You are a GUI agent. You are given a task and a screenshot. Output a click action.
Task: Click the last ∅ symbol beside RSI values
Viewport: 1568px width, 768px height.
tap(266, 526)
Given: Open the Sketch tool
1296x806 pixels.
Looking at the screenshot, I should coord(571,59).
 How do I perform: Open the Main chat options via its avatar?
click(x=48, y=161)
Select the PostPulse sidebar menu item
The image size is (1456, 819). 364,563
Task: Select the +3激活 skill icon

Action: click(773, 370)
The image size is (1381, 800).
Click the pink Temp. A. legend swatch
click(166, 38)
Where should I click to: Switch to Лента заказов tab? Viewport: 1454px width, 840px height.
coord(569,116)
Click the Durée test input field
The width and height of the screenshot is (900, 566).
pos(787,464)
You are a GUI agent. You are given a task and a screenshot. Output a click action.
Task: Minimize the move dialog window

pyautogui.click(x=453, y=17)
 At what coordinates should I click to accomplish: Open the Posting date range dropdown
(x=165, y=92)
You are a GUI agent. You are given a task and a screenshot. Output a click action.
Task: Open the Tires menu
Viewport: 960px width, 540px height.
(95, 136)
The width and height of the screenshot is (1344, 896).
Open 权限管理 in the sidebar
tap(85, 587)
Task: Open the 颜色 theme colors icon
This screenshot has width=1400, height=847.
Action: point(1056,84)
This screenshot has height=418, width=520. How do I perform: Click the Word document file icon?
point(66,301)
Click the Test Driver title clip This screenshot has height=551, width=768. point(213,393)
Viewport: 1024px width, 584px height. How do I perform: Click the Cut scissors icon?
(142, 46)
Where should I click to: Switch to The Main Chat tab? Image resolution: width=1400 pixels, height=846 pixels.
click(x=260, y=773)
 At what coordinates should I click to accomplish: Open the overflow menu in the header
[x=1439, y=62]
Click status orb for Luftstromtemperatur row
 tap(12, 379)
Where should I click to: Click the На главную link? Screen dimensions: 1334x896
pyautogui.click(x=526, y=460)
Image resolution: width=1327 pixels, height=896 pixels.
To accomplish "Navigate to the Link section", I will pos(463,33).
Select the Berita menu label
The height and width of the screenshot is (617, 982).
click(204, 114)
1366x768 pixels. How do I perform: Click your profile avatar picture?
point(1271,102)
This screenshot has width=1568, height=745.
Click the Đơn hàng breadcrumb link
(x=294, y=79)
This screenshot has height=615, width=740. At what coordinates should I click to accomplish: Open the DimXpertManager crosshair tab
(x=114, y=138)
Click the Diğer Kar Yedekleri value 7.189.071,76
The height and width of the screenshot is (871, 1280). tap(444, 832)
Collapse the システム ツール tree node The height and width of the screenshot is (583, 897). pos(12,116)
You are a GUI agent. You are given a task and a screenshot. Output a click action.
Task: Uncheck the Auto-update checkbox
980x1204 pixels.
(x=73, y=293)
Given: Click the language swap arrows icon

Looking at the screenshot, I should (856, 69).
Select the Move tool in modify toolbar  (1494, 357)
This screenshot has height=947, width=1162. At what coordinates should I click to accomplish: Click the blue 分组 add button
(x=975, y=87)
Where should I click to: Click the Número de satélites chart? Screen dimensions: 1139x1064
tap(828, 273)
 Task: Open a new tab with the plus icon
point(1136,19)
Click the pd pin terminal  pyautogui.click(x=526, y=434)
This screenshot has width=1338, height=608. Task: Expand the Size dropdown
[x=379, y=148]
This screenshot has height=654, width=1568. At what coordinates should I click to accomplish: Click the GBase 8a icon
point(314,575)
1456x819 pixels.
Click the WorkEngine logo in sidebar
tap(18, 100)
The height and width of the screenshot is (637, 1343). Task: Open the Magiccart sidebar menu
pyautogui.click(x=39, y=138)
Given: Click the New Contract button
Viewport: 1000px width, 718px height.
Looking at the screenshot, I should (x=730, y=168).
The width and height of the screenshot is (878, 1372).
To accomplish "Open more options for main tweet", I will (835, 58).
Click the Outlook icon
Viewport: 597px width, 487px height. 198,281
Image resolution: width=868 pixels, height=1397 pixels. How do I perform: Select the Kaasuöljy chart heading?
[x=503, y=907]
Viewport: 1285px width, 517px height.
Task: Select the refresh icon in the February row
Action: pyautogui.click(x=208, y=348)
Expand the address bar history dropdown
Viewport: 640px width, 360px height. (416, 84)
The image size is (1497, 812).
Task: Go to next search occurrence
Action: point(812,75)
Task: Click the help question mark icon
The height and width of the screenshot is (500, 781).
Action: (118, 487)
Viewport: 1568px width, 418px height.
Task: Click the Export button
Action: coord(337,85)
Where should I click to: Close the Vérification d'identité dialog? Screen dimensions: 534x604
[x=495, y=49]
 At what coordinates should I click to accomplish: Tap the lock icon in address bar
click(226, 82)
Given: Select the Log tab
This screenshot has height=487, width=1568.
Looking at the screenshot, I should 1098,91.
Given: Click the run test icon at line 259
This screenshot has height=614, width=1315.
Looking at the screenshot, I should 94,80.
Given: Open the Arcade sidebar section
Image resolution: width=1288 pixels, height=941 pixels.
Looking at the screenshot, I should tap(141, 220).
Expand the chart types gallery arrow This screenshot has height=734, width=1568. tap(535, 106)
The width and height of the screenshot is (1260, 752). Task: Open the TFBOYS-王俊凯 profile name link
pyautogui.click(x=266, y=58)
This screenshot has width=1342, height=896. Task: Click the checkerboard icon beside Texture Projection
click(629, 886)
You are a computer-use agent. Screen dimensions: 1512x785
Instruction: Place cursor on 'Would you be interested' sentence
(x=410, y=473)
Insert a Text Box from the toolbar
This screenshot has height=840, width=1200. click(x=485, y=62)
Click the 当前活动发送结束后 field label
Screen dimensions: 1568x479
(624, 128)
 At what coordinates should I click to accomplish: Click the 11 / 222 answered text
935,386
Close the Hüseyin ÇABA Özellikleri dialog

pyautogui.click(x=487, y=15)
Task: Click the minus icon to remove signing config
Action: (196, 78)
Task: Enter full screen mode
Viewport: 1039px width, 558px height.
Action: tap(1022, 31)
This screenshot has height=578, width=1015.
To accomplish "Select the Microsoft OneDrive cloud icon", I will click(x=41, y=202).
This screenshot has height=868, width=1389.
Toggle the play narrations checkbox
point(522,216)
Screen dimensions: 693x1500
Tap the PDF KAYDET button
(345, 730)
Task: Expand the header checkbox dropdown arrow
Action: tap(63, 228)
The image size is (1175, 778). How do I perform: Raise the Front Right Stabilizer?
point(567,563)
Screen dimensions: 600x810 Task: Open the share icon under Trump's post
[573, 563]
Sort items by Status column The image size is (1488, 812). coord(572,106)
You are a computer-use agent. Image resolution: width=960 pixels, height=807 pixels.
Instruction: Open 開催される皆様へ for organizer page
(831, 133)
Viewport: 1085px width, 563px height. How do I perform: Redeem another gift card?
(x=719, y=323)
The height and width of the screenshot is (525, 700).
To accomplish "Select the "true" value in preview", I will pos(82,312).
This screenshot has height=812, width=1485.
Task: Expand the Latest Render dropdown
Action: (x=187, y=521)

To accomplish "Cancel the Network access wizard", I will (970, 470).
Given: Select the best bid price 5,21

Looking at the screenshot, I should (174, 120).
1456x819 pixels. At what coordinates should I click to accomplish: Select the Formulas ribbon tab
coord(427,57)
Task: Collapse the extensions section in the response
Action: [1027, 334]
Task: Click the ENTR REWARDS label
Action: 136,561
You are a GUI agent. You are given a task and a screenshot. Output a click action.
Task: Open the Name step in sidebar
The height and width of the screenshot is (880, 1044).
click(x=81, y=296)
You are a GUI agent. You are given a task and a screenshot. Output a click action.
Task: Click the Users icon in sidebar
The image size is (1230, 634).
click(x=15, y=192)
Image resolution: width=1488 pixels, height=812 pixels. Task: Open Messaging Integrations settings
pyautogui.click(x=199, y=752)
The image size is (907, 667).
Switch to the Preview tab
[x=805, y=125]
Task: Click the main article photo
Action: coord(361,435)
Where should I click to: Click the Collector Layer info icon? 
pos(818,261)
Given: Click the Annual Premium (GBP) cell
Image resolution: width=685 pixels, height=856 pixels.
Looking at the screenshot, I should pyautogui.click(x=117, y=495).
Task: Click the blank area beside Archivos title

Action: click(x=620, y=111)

▸ **EXERCISE DETAILS**:
Copy out the rows above unchanged, from the line with "Viewport: 1085px width, 563px" to the line with "Action: 136,561".

▸ **THE ANSWER**:
Viewport: 1085px width, 563px height. How do I perform: Redeem another gift card?
(x=719, y=323)
The height and width of the screenshot is (525, 700).
To accomplish "Select the "true" value in preview", I will pos(82,312).
This screenshot has height=812, width=1485.
Task: Expand the Latest Render dropdown
Action: (x=187, y=521)

To accomplish "Cancel the Network access wizard", I will (970, 470).
Given: Select the best bid price 5,21

Looking at the screenshot, I should (174, 120).
1456x819 pixels. At what coordinates should I click to accomplish: Select the Formulas ribbon tab
coord(427,57)
Task: Collapse the extensions section in the response
Action: [1027, 334]
Task: Click the ENTR REWARDS label
Action: 136,561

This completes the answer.